So one of my assignments from my MD was to go out to places where I may run into co-workers during the day. I have this blinding anxiety about going to the grocery store because if someone I worked with saw me there, that would get reported right back to HR. At least it has before when "I was doing something I shouldn't have been doing while out on a medical leave." So you can understand my trepidation about going to Wal Mart during the lunchtime rush hour for some casual grocery shopping. But I did it!! I left my house right at noon and got into Wally World at about 12:10pm. I made my way down my list that my husband helped construct as he usually does all of the grocery shopping. I didn't get all "gussied up" but I wasn't wearing my pajamas either so I felt comfortable in my apparel selection for the afternoon. Just as I was walking down the main aisle to find a check-out, I heard my name behind me, just a whisper of, "Kristine." I turned around and there was one of my totally kick ass friends from work running in to get some soda for her desk at work. We hugged, she told me I looked good in that way where there are a few pauses in it, which I completely understood because as I said, I wasn't red-carpet material today. So we chatted for a few minutes and I briefly told her what my mission was and she said she was proud of me for getting out today, and we parted ways. She was in the "Less than 20 items" category and I definitely was not.

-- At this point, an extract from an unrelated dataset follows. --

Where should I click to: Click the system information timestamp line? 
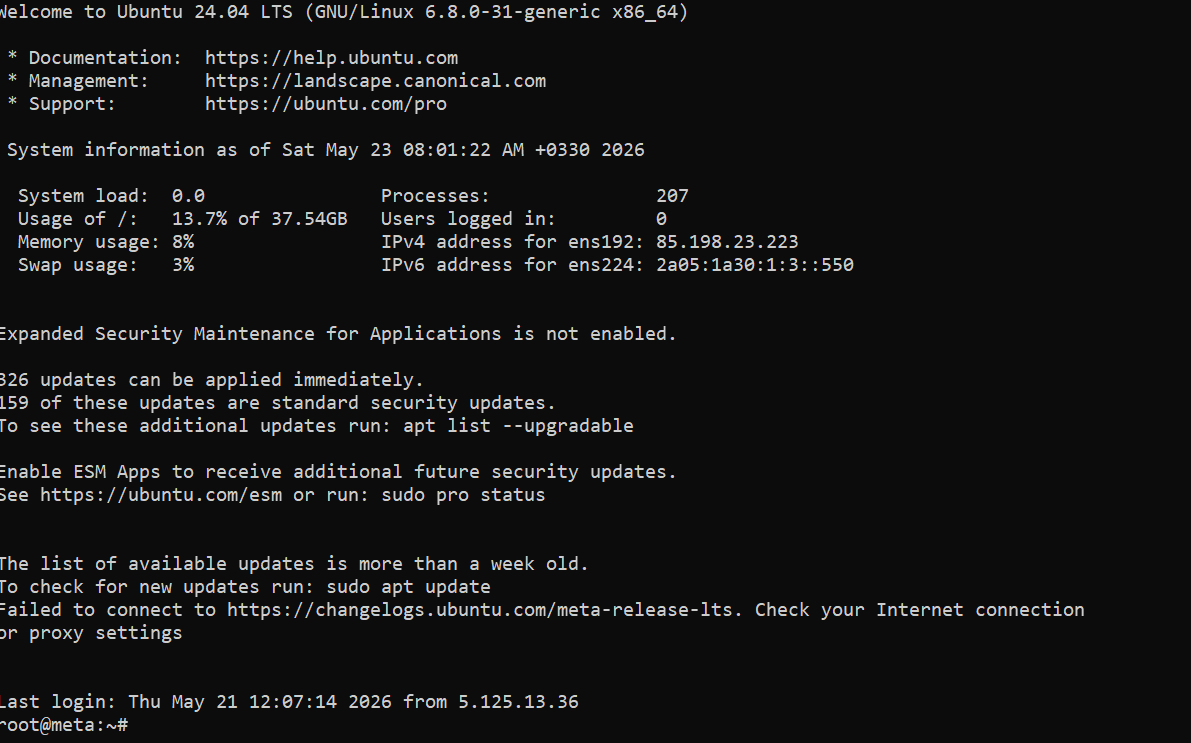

By the time I pulled into my garage I was exhausted. I had brought along all of my canvas tote bags so I didn't need to pack any of my groceries in those plastic non-bio-degradable horrors and I had about 50 pounds of groceries to pack on my back like a work mule, but I did that too.
I have my final group presentation tonight for my Theories class which I'm of course not really looking forward to, but I'll go and get it done and will have done excellent work.
By continuing to do the chores I don't really want to do, I find myself feeling just a little better for having done them. I still don't feel well enough to dress up in my red-carpet formal, but jeans and a sweater will suffice for most of my upcoming social engagements and I can handle that for now. The red-carpet days will come again, they always do. It's just not today.